The California Bear Has It’s Claws Out

My previous post was calling the top for the municipal bond market nationally, which is including all states.  This post will show you the leader in the municipal market and give support for my previous post of a bear market coming to a state municipality near you.

California is the leader in municipal debt.  The Californians need it, with such a high state tax bracket.  Unfortunately there is a great deal of suffering coming to California municipal bond holders.  As stated last post, Meredith Whitney showed the weakness of these markets back in 2010.  The bankruptcies didn’t occur then, because that was too early in the cycle.  As my chart points out, her comments came at the top of Wave B.  Indeed there were concerns then, but more time was needed (typically about 2 years of falling revenues) before the defaults should and will begin.  That’s where we are now, in this analysts view.  I would expect to hear talks about accelerating municipal defaults between now and the first quarter of 2013.  Perhaps the rhetoric will hit after the elections.

The chart shows the C wave bottom and the last bullish move for California municipal bonds that many of us will ever see again in our lifetime!  The owners of these bonds have just about forgotten the feeling of the adjustment they experienced a couple years ago.  They are about to see more than an adjustment.  My experience tells me even the highest quality California investment grade bonds will lose huge value.  The correction should take California bond prices to multi-decade lows.  That is…the ones that survive.  Many will become absolutely worthless, as this new bear market may last for the next 15-20 years!

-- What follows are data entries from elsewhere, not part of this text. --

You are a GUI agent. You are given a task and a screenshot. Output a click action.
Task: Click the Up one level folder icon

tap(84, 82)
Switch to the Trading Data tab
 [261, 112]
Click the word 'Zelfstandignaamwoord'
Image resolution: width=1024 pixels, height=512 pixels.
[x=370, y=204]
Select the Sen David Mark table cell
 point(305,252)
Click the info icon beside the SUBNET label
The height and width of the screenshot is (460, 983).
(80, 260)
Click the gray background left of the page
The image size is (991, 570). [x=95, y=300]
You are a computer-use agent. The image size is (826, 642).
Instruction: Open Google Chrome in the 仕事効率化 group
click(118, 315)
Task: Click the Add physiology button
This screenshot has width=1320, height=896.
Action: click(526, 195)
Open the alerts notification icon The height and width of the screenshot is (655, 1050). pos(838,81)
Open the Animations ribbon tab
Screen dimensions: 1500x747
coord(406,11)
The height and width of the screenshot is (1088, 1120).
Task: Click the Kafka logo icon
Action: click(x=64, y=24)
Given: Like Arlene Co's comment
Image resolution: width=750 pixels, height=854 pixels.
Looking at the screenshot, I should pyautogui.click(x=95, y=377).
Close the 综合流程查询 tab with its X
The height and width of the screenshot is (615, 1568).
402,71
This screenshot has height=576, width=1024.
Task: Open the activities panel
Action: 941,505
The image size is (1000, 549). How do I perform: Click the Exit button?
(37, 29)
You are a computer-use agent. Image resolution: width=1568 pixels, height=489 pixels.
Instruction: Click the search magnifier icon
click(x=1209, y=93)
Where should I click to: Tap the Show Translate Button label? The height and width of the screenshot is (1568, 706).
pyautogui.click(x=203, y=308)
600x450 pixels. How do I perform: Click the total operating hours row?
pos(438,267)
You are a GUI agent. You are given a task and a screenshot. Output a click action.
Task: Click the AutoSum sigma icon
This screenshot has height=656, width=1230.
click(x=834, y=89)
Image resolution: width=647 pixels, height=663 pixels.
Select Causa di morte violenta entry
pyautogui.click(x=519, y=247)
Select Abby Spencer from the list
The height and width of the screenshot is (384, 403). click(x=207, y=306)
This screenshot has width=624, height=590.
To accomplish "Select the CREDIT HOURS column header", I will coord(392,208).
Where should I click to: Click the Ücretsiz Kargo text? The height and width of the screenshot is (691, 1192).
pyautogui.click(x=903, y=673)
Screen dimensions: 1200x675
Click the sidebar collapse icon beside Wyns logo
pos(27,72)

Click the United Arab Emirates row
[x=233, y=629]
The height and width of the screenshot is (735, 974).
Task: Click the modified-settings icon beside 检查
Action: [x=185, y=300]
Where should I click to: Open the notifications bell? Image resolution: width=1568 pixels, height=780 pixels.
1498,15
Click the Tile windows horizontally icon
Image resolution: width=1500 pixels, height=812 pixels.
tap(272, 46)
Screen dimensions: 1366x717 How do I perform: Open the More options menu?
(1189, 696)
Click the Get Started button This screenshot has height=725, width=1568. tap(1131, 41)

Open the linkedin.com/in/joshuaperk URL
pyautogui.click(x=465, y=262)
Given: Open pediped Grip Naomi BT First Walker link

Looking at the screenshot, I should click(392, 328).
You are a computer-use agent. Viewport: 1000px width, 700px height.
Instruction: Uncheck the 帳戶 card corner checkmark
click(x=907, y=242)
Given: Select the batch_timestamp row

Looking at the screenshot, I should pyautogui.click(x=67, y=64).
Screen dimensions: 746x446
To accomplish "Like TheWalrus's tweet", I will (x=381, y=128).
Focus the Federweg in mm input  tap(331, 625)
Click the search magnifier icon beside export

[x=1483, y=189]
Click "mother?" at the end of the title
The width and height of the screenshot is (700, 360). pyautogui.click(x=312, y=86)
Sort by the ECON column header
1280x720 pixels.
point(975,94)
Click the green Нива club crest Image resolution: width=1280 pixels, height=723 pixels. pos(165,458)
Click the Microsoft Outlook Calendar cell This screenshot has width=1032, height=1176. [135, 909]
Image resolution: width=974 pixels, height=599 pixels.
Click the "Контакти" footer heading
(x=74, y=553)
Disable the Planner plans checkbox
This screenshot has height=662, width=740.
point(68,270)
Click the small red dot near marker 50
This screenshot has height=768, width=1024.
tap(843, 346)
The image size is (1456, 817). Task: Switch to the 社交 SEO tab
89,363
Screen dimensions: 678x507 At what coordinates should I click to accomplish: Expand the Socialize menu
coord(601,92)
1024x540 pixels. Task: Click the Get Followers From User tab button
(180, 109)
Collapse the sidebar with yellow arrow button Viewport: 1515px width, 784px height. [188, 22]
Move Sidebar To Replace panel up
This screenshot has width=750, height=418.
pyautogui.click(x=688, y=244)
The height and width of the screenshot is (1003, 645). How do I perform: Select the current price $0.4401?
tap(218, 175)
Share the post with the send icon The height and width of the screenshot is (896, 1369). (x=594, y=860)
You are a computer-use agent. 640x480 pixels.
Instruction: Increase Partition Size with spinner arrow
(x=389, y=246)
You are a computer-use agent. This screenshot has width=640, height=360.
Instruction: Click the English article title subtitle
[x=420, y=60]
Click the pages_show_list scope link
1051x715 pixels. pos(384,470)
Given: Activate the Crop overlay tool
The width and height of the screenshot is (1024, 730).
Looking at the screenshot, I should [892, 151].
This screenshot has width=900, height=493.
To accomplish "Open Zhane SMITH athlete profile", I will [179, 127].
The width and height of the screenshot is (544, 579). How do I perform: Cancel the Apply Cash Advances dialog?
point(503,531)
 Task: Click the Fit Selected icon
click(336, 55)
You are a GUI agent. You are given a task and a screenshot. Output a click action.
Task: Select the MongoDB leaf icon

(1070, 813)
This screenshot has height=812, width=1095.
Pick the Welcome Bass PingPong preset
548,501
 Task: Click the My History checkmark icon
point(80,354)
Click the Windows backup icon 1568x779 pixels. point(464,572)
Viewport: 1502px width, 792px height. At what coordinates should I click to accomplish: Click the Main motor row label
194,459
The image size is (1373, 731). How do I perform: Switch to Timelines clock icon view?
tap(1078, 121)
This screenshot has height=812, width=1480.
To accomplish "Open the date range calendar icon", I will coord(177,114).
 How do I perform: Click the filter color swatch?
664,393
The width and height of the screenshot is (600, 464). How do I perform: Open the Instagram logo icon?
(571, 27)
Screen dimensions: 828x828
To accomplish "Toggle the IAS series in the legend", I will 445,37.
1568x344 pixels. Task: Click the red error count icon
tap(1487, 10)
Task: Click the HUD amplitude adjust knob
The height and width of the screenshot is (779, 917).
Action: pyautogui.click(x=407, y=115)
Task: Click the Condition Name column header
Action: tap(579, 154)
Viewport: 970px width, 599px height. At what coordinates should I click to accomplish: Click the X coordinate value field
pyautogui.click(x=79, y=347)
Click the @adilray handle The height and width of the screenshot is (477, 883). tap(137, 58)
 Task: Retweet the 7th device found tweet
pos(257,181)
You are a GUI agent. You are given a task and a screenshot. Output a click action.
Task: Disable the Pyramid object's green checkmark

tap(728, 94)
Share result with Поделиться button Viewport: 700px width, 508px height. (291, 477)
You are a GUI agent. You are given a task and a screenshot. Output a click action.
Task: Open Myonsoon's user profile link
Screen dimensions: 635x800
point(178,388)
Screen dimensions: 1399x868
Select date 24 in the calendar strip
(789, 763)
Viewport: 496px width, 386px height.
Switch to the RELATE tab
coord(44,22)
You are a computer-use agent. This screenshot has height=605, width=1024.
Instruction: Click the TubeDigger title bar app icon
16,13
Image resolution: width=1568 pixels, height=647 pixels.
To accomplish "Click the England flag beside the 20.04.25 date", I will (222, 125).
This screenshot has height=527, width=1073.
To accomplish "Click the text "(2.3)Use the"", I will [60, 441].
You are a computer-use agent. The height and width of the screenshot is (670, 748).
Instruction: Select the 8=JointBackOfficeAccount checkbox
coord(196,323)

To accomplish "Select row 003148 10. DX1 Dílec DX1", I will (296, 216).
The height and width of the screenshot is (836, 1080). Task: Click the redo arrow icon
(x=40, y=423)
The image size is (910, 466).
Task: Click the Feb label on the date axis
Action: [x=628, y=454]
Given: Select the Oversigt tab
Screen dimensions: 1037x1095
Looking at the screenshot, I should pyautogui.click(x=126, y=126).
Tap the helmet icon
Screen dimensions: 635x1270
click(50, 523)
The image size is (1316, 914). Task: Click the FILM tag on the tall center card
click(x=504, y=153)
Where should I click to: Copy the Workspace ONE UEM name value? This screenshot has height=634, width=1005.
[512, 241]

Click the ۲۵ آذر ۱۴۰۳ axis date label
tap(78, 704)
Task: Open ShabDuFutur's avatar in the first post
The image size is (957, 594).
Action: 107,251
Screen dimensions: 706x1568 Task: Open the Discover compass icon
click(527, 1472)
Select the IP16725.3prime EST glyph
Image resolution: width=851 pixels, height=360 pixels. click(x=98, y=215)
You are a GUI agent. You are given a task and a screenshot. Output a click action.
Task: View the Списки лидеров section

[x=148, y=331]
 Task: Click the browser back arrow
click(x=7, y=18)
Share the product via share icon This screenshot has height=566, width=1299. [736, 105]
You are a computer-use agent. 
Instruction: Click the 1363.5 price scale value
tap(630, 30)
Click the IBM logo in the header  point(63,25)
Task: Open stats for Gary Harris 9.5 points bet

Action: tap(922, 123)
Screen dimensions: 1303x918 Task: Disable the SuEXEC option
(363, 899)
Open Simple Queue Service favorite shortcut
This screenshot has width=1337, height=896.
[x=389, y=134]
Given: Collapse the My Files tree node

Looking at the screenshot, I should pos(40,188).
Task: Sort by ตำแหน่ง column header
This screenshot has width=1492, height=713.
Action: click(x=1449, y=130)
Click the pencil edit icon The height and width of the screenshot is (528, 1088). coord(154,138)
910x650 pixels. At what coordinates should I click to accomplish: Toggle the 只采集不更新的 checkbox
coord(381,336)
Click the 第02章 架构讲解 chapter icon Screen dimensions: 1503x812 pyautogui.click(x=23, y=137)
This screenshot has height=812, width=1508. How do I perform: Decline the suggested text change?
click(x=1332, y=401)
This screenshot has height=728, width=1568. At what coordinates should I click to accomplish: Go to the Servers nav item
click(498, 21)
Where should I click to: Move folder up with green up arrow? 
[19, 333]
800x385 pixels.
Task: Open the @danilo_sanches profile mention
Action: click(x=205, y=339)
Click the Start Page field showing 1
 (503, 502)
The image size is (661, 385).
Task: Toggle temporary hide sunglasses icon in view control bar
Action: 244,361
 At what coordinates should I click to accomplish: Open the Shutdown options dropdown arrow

The chart shows a great divergence.  Please look closely. The two black lines oppose each other.  Even the blue circles on the price chart climb higher, yet the cirlces on the indicator below fall lower…Divergence!  The numbers on the chart count out an ending 5 wave diagonal triangle.  It’s complete, as is a long run bull market in California Muni Bonds.  Remember, you heard it here first, because I’m just trying to save your hard earned dollars.  So, please, please, please, if you own California municipal bonds and your next statement falls 3, 4, or 5% in market value, consider THAT your warning signal,that losses much greater are coming your way.  You heard it hear first, because I’m just trying to help.